UNITED STATES DISTRICT COURT FOR THE EASTERN DISTRICT OF CALIFORNIA
Apr 9, 2020
No. 2:19-cv-0154 MCE DB PS (E.D. Cal. Apr. 9, 2020)

Opinion

No. 2:19-cv-0154 MCE DB PS

04-09-2020

GONZALO R. RUBANG, JR., Plaintiff, v. ALLY FINANCIAL INC., Defendant.


FINDINGS AND RECOMMENDATIONS

Plaintiff Gonzalo Rubang Jr., is proceeding in this action pro se. This matter was referred to the undersigned in accordance with Local Rule 302(c)(21) and 28 U.S.C. § 636(b)(1). Pending before the court are plaintiff's amended complaint and motion to proceed in forma pauperis pursuant to 28 U.S.C. § 1915. (ECF Nos. 2 & 4.) Therein, plaintiff complains about plaintiff's defective vehicle.

The court is required to screen complaints brought by parties proceeding in forma pauperis. See 28 U.S.C. § 1915(e)(2); see also Lopez v. Smith, 203 F.3d 1122, 1129 (9th Cir. 2000) (en banc). Here, plaintiff's amended complaint is deficient. Accordingly, for the reasons stated below, the undersigned will recommend that plaintiff's amended complaint be dismissed without further leave to amend. //// ////

I. Plaintiff's Application to Proceed In Forma Pauperis

Plaintiff's in forma pauperis application makes the financial showing required by 28 U.S.C. § 1915(a)(1). However, a determination that a plaintiff qualifies financially for in forma pauperis status does not complete the inquiry required by the statute. "'A district court may deny leave to proceed in forma pauperis at the outset if it appears from the face of the proposed complaint that the action is frivolous or without merit.'" Minetti v. Port of Seattle, 152 F.3d 1113, 1115 (9th Cir. 1998) (quoting Tripati v. First Nat. Bank & Trust, 821 F.2d 1368, 1370 (9th Cir. 1987)); see also McGee v. Department of Child Support Services, 584 Fed. Appx. 638 (9th Cir. 2014) ("the district court did not abuse its discretion by denying McGee's request to proceed IFP because it appears from the face of the amended complaint that McGee's action is frivolous or without merit"); Smart v. Heinze, 347 F.2d 114, 116 (9th Cir. 1965) ("It is the duty of the District Court to examine any application for leave to proceed in forma pauperis to determine whether the proposed proceeding has merit and if it appears that the proceeding is without merit, the court is bound to deny a motion seeking leave to proceed in forma pauperis.").

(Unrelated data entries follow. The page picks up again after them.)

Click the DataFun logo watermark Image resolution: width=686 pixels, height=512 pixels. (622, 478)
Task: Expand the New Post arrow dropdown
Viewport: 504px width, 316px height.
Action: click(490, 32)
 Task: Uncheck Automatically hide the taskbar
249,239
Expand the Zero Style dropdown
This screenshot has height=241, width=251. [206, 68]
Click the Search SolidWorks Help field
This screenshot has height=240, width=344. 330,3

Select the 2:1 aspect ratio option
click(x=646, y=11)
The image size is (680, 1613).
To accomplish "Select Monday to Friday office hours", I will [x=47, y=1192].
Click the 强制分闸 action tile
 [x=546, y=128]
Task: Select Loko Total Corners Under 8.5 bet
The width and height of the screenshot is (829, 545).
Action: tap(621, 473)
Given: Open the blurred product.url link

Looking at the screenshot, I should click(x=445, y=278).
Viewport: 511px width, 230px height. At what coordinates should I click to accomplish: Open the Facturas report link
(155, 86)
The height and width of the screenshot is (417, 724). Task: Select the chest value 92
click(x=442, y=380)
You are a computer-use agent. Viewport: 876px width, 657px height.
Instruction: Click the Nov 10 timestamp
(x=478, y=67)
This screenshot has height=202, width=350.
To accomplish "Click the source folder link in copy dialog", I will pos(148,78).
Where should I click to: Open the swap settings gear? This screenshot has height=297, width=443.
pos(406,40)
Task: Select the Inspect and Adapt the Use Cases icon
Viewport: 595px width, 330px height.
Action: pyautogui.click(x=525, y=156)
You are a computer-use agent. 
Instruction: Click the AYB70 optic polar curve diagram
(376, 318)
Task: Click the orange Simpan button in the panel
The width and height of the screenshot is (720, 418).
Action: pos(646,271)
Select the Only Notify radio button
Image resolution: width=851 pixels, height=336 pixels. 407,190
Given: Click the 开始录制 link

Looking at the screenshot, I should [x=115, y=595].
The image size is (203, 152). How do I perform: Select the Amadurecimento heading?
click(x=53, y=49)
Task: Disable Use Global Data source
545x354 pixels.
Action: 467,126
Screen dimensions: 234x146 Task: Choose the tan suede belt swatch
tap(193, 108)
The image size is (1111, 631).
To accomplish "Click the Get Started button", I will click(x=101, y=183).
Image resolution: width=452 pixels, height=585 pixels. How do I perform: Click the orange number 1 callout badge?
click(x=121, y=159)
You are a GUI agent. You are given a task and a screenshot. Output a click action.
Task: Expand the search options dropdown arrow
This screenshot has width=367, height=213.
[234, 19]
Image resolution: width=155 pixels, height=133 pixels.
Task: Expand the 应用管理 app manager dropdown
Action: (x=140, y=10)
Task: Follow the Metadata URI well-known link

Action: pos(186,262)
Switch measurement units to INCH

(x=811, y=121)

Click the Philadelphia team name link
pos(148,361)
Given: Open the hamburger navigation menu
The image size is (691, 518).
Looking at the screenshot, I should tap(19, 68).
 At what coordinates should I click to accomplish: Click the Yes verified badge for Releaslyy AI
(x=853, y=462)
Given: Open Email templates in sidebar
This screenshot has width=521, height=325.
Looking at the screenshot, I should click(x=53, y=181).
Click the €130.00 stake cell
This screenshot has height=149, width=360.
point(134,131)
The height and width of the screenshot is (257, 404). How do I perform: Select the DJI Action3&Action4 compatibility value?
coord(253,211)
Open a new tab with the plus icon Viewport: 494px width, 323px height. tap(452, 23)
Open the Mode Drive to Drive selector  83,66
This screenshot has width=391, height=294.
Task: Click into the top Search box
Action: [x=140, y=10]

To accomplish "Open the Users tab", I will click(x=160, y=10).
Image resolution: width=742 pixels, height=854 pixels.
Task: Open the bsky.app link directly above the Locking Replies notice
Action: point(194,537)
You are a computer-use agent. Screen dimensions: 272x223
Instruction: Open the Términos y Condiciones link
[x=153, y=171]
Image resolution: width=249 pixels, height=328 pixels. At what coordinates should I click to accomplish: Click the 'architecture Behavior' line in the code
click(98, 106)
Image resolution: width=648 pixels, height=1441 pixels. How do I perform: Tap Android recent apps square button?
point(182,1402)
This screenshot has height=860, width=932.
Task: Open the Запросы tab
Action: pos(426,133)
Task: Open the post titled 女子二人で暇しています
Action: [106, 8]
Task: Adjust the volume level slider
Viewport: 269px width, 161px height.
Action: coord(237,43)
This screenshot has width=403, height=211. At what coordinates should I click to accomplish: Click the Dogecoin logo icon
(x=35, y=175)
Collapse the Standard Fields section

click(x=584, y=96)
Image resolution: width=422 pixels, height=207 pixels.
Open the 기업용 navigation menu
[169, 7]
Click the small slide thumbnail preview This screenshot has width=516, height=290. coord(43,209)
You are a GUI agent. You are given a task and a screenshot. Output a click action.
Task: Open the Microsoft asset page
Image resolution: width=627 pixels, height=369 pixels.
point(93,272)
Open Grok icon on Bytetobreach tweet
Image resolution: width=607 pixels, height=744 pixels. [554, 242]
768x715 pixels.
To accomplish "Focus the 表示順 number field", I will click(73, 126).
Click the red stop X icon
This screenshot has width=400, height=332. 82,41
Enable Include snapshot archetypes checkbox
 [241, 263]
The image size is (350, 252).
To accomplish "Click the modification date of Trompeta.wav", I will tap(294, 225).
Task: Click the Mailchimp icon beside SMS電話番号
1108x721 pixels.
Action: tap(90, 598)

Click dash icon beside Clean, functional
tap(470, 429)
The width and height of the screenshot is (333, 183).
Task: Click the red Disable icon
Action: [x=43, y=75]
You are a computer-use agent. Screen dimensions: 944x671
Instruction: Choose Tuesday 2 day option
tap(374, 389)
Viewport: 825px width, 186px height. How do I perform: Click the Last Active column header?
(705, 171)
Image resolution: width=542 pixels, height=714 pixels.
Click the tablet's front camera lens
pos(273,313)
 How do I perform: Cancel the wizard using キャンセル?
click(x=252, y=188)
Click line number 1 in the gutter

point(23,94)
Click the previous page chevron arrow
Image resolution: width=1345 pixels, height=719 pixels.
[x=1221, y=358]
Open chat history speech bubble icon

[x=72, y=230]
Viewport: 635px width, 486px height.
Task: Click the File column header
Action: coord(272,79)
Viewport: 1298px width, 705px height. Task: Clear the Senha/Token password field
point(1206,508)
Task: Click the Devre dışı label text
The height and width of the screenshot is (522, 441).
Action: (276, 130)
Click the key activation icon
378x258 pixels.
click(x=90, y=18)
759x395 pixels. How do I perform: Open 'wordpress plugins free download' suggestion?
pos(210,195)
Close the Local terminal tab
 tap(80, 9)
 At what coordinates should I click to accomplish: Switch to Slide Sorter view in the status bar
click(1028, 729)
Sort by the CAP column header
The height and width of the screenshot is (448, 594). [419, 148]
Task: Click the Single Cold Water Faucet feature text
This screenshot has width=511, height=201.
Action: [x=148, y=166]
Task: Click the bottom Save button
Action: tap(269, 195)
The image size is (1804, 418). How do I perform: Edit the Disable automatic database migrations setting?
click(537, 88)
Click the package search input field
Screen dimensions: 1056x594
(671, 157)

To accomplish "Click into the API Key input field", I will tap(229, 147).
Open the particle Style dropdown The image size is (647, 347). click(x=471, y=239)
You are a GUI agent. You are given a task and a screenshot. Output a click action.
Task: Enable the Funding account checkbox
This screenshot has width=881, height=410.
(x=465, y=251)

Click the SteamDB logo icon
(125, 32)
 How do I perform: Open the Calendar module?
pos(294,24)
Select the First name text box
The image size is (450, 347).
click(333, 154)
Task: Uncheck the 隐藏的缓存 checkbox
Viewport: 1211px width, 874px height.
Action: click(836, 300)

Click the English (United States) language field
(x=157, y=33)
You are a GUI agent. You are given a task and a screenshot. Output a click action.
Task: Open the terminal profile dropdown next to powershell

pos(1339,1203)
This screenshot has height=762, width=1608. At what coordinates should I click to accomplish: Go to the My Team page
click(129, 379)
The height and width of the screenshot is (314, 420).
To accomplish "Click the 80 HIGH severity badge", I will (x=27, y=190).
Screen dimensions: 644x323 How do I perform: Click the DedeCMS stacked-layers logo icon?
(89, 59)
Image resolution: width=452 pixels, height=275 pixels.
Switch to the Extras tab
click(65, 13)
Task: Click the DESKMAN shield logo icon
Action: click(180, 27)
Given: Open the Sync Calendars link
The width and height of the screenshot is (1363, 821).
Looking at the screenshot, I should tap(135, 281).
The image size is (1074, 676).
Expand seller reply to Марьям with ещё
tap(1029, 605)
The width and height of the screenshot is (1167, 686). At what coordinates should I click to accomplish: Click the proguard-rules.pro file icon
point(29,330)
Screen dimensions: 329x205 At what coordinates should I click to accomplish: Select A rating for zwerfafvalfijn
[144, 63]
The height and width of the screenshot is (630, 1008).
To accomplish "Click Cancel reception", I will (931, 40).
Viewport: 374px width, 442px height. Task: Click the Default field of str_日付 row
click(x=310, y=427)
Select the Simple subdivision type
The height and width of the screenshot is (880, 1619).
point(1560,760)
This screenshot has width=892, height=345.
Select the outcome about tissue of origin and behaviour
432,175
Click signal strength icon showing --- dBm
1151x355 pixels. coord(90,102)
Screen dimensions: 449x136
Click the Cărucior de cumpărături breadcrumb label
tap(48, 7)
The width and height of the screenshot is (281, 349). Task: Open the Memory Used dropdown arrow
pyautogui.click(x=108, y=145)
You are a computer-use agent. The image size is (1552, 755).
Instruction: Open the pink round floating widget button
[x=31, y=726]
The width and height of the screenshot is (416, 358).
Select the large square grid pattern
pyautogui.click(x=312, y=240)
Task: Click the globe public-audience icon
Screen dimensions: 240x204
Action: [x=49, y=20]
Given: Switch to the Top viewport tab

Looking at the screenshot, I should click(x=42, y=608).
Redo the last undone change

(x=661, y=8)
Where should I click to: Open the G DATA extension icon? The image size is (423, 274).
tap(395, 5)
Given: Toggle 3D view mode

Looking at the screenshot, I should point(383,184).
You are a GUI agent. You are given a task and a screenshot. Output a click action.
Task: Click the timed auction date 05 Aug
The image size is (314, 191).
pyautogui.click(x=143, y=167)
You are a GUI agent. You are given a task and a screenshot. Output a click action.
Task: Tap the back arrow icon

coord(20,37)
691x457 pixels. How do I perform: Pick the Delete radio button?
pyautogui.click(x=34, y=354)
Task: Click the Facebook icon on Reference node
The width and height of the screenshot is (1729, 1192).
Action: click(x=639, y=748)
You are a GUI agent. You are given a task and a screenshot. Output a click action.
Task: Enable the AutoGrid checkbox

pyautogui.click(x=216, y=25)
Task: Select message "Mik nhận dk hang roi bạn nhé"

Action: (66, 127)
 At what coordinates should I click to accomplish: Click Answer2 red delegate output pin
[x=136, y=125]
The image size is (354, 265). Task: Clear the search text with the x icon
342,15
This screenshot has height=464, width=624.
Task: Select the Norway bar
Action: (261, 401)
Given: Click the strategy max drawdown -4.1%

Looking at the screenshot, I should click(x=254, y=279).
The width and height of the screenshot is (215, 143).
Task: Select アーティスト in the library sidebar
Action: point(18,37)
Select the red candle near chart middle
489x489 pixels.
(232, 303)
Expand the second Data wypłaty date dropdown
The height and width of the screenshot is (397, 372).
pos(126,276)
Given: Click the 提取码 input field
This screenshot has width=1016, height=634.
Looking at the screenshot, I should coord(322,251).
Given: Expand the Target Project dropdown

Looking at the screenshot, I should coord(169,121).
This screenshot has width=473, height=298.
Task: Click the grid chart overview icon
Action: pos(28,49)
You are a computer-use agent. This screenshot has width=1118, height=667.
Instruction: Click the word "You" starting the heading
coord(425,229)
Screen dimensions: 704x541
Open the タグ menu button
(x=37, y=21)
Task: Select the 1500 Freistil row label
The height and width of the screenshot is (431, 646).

Moreover, the court must dismiss an in forma pauperis case at any time if the allegation of poverty is found to be untrue or if it is determined that the action is frivolous or malicious, fails to state a claim on which relief may be granted, or seeks monetary relief against an immune defendant. See 28 U.S.C. § 1915(e)(2). A complaint is legally frivolous when it lacks an arguable basis in law or in fact. Neitzke v. Williams, 490 U.S. 319, 325 (1989); Franklin v. Murphy, 745 F.2d 1221, 1227-28 (9th Cir. 1984). Under this standard, a court must dismiss a complaint as frivolous where it is based on an indisputably meritless legal theory or where the factual contentions are clearly baseless. Neitzke, 490 U.S. at 327; 28 U.S.C. § 1915(e).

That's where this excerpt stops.